Cllr Foulkes said: “There are limited savings you can make within any organisation, and the main one is attempting to do a similar amount of work with less people. We have not got a figure but we know at the end of the three years we will have to be a slimmer organisation.
“We will give everyone as much opportunity as possible for redeployment and reskilling, but I’m not going to make any prediction on numbers.
“In terms of funding, this Government has said its priority is education, and that has had a massive increase in funding, but that is ring-fenced.
“The problem is there is less money for the many other services provided by local author-ities and that is where the brunt of the efficiencies will come.”
Wirral Council has continued to move down the national league table for council tax under Cllr Foulkes’ stewardship and he said that showed they provide better value for money.

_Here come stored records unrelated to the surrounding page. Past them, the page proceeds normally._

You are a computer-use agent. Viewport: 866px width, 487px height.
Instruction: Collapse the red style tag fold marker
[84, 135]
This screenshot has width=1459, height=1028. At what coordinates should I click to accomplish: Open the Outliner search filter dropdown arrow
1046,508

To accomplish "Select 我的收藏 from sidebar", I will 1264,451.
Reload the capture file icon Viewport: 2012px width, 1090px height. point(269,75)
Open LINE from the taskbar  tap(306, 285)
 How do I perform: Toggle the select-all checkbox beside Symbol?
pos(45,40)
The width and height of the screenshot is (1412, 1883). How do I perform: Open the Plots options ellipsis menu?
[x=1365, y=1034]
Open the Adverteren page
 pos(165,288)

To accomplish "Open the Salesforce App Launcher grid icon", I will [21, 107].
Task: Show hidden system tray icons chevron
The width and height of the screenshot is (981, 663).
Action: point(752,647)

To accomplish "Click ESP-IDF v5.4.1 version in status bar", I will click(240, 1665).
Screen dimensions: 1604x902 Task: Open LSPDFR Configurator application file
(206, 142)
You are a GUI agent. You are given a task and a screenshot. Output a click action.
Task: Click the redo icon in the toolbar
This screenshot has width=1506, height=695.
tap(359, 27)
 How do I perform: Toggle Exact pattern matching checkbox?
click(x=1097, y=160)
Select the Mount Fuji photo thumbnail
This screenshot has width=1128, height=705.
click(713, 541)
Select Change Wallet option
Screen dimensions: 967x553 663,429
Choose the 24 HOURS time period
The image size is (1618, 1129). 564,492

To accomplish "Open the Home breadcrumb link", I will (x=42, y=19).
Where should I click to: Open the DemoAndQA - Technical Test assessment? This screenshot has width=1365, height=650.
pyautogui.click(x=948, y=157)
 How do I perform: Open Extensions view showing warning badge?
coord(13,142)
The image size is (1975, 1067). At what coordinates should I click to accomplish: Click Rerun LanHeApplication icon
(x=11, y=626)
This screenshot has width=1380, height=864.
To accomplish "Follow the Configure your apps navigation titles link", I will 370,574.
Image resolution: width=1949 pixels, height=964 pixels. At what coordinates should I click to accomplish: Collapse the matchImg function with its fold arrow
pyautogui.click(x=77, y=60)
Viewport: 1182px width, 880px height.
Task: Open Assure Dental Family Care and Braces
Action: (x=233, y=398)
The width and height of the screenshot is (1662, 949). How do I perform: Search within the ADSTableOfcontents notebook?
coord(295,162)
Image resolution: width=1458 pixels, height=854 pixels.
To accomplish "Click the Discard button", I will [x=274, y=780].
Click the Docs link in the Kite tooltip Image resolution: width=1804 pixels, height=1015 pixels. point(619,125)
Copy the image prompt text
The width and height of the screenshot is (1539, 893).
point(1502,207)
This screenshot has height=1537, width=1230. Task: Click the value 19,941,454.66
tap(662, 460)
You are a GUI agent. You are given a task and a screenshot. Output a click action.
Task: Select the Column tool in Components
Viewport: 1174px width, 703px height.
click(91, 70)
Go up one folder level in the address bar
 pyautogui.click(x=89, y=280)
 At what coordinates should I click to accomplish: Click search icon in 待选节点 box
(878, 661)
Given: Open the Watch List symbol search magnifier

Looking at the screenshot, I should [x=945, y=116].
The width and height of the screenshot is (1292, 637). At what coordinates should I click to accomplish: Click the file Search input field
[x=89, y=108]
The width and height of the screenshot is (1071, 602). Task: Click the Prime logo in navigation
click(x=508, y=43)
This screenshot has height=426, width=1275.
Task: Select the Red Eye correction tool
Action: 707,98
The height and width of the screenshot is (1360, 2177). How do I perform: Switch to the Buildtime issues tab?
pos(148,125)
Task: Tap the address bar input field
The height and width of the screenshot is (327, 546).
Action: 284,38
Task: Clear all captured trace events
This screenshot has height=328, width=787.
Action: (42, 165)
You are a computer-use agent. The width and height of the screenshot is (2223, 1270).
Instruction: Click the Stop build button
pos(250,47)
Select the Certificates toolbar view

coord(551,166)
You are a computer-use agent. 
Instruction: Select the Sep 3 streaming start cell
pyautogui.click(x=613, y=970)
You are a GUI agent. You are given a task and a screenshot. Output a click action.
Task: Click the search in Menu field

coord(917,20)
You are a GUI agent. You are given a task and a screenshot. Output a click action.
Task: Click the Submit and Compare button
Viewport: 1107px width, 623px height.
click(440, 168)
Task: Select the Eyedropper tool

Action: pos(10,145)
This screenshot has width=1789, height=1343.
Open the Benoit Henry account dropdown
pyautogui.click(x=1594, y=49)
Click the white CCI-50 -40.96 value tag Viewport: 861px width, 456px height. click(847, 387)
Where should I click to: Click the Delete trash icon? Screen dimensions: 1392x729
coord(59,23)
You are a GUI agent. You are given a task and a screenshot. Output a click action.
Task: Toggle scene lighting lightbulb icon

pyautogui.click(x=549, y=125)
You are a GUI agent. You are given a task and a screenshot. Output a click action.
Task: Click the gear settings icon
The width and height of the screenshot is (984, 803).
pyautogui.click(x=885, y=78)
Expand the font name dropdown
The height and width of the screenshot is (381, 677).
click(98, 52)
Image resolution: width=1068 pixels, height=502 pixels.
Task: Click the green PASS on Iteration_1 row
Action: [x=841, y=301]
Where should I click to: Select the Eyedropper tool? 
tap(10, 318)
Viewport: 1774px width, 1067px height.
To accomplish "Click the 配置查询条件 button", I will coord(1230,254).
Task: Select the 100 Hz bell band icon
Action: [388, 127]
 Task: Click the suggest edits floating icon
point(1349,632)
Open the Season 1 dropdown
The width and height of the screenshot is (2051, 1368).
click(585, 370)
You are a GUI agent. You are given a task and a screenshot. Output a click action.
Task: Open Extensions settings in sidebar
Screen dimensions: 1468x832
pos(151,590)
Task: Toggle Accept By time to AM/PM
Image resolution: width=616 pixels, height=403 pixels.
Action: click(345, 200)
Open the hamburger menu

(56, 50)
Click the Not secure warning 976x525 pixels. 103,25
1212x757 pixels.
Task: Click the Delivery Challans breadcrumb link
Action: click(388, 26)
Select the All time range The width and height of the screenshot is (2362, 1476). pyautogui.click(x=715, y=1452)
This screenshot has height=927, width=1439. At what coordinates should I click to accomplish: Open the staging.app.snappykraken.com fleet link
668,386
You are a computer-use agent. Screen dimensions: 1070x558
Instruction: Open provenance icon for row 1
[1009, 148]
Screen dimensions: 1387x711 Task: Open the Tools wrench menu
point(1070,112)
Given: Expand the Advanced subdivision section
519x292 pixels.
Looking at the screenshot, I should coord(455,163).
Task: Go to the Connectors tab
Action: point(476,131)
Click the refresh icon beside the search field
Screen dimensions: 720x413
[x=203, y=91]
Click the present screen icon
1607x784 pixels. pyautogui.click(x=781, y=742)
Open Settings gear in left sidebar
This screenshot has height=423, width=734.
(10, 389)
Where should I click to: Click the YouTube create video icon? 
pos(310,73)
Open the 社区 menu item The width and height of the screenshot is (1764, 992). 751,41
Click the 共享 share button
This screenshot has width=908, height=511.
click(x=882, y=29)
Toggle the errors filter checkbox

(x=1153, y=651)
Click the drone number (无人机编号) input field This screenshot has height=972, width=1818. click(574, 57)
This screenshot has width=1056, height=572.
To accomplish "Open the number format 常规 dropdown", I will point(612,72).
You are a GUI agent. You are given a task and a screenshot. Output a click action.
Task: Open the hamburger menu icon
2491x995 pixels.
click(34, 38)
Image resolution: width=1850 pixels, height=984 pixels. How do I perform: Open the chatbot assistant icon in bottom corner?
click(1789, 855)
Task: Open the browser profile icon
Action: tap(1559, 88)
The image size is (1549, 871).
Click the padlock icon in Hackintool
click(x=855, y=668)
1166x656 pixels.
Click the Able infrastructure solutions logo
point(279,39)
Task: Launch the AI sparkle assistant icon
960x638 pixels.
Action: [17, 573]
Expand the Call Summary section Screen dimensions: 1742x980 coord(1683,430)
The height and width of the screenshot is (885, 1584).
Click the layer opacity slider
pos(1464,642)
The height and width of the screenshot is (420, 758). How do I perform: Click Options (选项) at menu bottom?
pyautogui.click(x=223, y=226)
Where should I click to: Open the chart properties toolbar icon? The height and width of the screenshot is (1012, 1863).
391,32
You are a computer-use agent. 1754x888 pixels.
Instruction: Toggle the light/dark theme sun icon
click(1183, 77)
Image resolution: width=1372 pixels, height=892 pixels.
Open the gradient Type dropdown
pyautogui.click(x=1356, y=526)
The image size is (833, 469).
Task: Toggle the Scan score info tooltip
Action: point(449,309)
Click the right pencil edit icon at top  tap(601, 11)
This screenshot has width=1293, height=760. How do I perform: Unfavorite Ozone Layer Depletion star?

A council finance report detailed shortfalls in the authority’s budget of £25.5m in 2008/9, £17.5, in 2009/10 and £18.8m the following year.
For example, in 2008/9 the authority expects it will cost £278.6m to provide the services people now receive, but its income will only be £253.1m.
All departments are currently reviewing their own spending and the authority aims to save £20.7m next year, £12.5m in 2009/10 and £13.6m in 2010/11.
Conservative leader Cllr Jeff Green said: “This is very serious news for the people of Wirral.
“It’s a desperate shame that the council workforce and our residents are going to have to pay for the Government’s lack of support and the Labour group’s financial mismanagement.”